* _EXERCISE DESCRIPTION_:
Copy out every entry that follows, without a single picture.
-- TASK DATA follows --
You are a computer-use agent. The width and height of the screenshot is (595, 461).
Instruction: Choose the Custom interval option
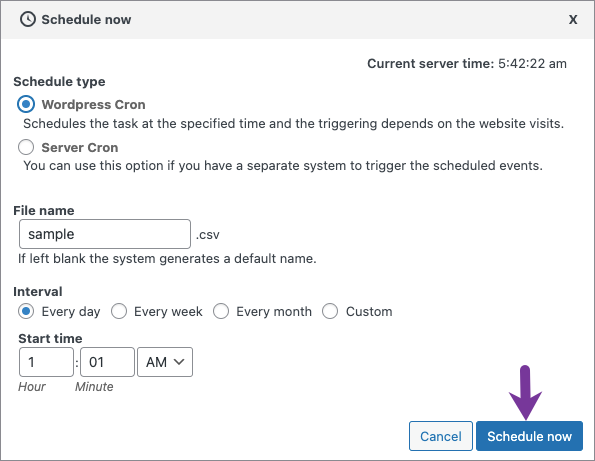coord(330,312)
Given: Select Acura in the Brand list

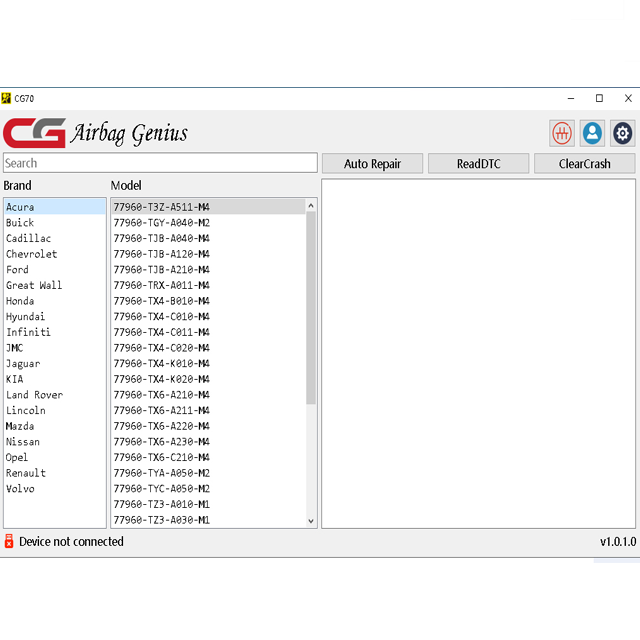Looking at the screenshot, I should (20, 207).
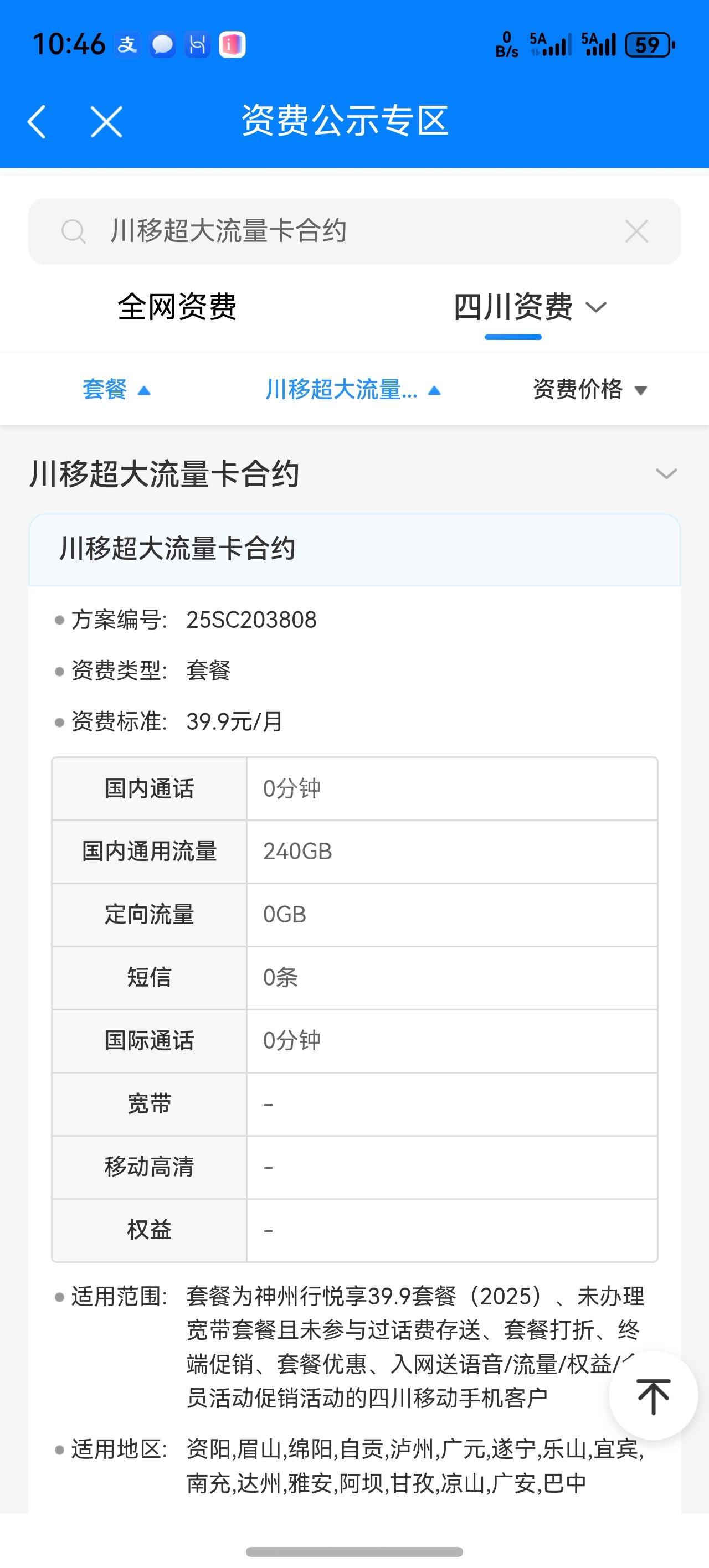The width and height of the screenshot is (709, 1568).
Task: Switch to the 全网资费 tab
Action: pos(177,307)
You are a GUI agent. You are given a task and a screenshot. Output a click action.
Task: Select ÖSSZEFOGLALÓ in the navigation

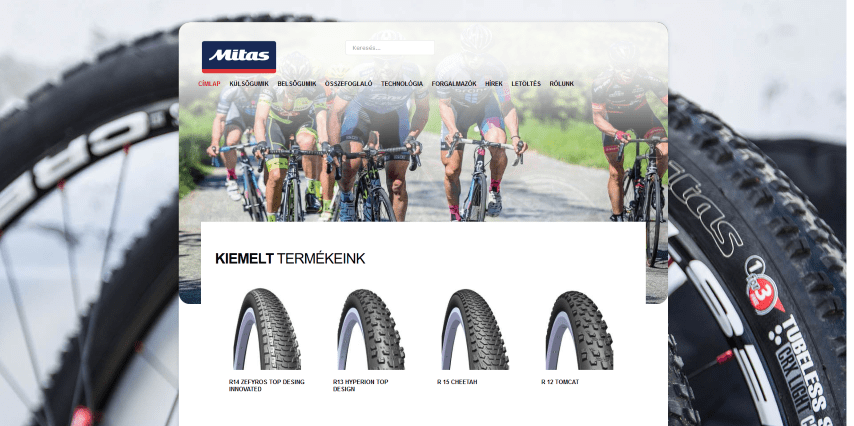[x=349, y=84]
-- TASK DATA concluded --
* _SOLVED EXERCISE_:
You are a computer-use agent. The width and height of the screenshot is (595, 461).
Instruction: Choose the Custom interval option
coord(330,312)
Given: Select Acura in the Brand list

Looking at the screenshot, I should (20, 207).
The width and height of the screenshot is (709, 1568).
Task: Switch to the 全网资费 tab
Action: pos(177,307)
You are a GUI agent. You are given a task and a screenshot. Output a click action.
Task: Select ÖSSZEFOGLALÓ in the navigation

[x=349, y=84]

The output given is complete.